De Bapaume, le duc se dirigea vers Lille où il harangua les membres de son conseil, puis il se rendit à Gand où les états de Flandre avaient été convoqués. Jean de Saulx, chancelier et maître des requêtes, exposa les raisons qui légitimaient ce que le duc avait jugé devoir faire. Le duc de Bourgogne, qui venait d'apprendre combien il était aisé de commettre un grand crime, ne croyait pas plus difficile de le justifier: il se flattait même d'imposer le langage de ses sophistes et de ses historiographes à la postérité, qui, en plaignant les malheurs du duc d'Orléans, devait dans ses qualités et jusque dans ses défauts retrouver à la fois le petit-fils de Charles V et l'aïeul de Louis XII.

Charles VI avait promis bonne justice à la duchesse d'Orléans; mais la parole royale était peu de chose. Le duc de Bourgogne, n'ayant plus devant lui qu'un parti sans chef, conservait une influence où la vertu n'avait point de part, où la force était tout. Le lugubre aspect du cortége de la veuve et des enfants éplorés de la victime se dirigeant vers l'hôtel Saint-Paul n'empêchait pas le peuple de Paris d'insulter à ses restes sanglants. Les princes ne montraient pas plus de zèle: au lieu de prendre des mesures vigoureuses, on se contenta d'envoyer le duc de Berri et le roi de Sicile aux bords de la Somme pour interroger le duc de Bourgogne et conférer avec lui «afin qu'il ne se fist Anglois.» On se souvenait sans doute que Jean sans Peur les avait lui-même choisis pour premiers confidents de sa trahison. Le duc de Bourgogne, qui déjà n'accusait plus le diable de l'avoir tenté, s'était rendu à Amiens, accompagné du duc de Brabant, du comte de Nevers et de trois mille hommes d'armes. Il avait fait suspendre à son hôtel deux lances, l'une de bataille, l'autre de tournoi, défi de paix ou de guerre où il ne risquait rien. Les ambassadeurs du roi se turent. Ils ramenèrent avec eux à Paris le duc de Bourgogne, qui revendiquait de plus en plus l'honneur du crime, et comme si ce n'était pas assez, le duc de Berri l'invita à un solennel banquet dans cet hôtel de Nesle où il s'était vanté du sang versé par son ordre. Enfin, le 8 mars 1407 (v. st.), maître Jean Petit, docteur en théologie de l'université de Paris, prononça, devant le dauphin et les princes, cette célèbre harangue, détestable apologie du tyrannicide, si froide de sophismes, et toutefois, malgré ses formes puériles, presque aussi hideuse que le crime. Lorsque, comparant le duc de Bourgogne à Joab mettant Absalon à mort, maître Jean Petit citait ces paroles de David: «Joab a répandu le sang de la guerre au milieu de la paix: sa vieillesse ne descendra pas paisiblement dans la tombe,» l'obscur théologien devenait prophète pour condamner celui qu'il glorifiait.

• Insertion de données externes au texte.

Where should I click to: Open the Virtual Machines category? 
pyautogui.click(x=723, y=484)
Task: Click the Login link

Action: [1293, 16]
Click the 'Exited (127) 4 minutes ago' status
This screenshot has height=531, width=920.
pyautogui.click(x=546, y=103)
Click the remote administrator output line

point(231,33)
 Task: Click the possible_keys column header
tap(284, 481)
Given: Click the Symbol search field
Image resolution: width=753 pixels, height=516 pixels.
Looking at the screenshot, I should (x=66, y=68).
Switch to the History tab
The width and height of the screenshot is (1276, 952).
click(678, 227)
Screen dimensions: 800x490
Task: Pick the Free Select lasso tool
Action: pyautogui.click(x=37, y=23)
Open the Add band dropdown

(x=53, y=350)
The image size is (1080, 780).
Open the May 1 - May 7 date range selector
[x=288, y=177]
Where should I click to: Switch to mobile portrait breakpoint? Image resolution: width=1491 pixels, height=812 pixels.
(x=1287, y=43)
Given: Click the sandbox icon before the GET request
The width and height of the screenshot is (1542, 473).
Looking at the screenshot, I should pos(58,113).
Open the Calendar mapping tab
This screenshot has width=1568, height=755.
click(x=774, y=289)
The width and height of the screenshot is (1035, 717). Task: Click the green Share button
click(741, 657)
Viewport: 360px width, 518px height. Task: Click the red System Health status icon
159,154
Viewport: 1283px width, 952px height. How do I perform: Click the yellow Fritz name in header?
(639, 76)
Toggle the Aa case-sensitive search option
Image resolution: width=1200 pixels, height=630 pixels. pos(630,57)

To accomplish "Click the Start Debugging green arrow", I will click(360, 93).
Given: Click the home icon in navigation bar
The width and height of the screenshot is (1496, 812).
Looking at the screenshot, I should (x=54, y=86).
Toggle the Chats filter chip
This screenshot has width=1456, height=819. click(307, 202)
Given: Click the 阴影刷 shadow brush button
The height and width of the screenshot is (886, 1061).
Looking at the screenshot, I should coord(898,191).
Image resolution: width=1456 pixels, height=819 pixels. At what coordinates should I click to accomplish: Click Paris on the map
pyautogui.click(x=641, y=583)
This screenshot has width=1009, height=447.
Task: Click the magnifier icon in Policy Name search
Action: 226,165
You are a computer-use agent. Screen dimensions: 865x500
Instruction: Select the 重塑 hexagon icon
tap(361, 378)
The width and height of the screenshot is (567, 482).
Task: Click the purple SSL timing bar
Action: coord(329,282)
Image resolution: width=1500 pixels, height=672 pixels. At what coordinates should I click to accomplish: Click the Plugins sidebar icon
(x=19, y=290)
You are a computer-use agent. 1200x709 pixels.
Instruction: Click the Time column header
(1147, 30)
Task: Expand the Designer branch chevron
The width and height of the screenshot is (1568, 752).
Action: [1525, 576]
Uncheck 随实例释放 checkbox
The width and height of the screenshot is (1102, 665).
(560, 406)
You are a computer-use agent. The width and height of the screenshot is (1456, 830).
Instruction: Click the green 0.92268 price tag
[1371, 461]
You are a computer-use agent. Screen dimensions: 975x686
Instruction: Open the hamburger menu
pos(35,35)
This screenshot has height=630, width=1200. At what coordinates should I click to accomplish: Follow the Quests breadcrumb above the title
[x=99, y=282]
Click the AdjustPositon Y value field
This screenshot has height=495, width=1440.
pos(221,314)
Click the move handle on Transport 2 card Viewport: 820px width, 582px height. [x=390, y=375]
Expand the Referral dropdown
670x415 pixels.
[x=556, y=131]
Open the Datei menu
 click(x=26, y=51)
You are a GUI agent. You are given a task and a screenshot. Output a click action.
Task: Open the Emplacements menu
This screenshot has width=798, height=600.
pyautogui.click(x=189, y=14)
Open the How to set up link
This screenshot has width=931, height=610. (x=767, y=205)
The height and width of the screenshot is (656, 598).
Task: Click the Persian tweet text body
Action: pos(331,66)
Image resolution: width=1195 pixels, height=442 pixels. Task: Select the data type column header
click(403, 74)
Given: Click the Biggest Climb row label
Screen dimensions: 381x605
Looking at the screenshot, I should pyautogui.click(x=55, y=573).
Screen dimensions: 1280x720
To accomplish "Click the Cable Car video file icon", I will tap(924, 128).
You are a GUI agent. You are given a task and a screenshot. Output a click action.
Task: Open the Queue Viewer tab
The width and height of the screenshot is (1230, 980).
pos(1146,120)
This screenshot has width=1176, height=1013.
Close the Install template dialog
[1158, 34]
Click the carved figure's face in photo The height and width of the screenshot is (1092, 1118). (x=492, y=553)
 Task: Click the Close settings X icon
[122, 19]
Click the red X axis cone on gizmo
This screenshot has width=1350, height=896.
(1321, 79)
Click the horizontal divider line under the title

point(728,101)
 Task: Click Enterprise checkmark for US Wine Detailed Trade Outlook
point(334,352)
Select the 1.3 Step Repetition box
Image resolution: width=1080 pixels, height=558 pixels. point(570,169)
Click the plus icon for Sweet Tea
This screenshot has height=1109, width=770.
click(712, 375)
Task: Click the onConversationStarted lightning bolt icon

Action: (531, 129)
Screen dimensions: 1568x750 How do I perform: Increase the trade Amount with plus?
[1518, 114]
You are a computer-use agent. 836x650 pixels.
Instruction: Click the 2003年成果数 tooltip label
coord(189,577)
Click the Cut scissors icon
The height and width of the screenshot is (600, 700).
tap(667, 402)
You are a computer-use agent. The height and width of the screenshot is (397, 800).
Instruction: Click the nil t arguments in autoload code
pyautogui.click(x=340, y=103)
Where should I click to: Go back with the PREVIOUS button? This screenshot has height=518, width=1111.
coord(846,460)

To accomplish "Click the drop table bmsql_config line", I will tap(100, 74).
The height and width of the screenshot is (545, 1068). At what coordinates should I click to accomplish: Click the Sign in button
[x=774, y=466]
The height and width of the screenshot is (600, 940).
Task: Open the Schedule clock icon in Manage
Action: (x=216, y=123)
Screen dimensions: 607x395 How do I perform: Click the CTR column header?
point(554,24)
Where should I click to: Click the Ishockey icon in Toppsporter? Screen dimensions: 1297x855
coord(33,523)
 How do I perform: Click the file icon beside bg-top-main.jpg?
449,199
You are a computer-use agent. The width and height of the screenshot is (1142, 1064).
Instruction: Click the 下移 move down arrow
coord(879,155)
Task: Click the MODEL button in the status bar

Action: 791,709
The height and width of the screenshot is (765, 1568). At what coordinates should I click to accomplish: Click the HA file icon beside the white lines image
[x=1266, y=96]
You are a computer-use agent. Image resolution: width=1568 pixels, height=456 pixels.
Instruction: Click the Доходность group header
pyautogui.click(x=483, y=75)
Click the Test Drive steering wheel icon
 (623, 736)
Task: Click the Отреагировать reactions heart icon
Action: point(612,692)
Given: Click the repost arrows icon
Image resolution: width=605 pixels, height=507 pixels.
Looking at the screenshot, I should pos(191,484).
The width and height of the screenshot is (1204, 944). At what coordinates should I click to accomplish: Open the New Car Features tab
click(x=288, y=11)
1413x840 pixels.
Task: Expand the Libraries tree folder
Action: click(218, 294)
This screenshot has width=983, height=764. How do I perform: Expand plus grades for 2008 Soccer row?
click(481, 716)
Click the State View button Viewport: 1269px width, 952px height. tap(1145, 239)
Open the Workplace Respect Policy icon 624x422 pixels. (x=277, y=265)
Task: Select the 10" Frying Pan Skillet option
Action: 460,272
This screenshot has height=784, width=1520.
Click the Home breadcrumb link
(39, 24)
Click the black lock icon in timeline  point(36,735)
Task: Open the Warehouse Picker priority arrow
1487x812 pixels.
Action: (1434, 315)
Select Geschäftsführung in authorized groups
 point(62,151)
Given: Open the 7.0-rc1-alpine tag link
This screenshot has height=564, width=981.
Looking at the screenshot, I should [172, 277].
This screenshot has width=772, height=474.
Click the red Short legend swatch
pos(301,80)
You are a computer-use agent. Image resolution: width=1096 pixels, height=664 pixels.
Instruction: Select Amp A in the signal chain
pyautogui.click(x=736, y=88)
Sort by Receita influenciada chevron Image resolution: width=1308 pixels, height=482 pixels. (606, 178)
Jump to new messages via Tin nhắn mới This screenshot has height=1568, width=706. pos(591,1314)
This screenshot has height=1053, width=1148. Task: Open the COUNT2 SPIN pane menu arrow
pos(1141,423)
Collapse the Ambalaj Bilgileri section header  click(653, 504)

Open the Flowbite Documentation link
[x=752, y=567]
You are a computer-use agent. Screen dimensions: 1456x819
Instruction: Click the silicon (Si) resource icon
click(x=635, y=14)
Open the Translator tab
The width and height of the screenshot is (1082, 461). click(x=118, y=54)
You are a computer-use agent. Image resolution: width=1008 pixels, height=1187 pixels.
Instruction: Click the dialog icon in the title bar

Le duc ratifia tout ce qu'avait dit maître Jean Petit, dans une assemblée solennelle où siégeaient le roi de Sicile, les ducs de Guienne, de Berri, de Bretagne, de Lorraine, plusieurs comtes et plusieurs évêques, et l'on fit signer au roi des lettres par lesquelles il approuvait l'attentat de Raoulet d'Auquetonville: «Comme notre très-chier et très-amé cousin le duc de Bourgogne, y disait-il, a fait proposer que pour notre sûreté et préservation de nous et de notre lignée, pour le bien et utilité de notre royaume, et pour garder envers nous la foy et loyauté en quoy il nous est tenu, il avoit fait mettre hors de ce monde nostre très-chier et très-amé frère, le duc d'Orléans, que Dieu absolve! savoir faisons que voulons que le dit duc de Bourgogne soit et demeure en nostre singulière amour, comme il estoit par avant.» On avait eu recours aux fables les plus absurdes pour persuader au roi que le meurtre de son frère l'avait préservé d'un péril imminent. C'est ainsi que Jean sans Peur promet «biens de ce monde et honneurs sans nombre» à un écrivain nommé Pierre Salmon, qui se charge «d'informer et d'instruire le roi.» Or Pierre Salmon ne trouve rien de mieux que de raconter qu'un moine, «très-expert en plusieurs sciences,» lui a été indiqué par Pierre Rapondi, qu'il l'a découvert dans un prison de Sienne où il était retenu par l'ordre de l'évêque comme accusé de magie, et qu'il lui a entendu dire que le duc de Milan avait fait faire une image du roi en argent pour la soumettre à ses maléfices. Il ajoute qu'un moine blanc qu'il a vu à Notre-Dame de Halle, à Utrecht et à Avignon, lui a également annoncé que la mort du duc d'Orléans sera le salut du roi.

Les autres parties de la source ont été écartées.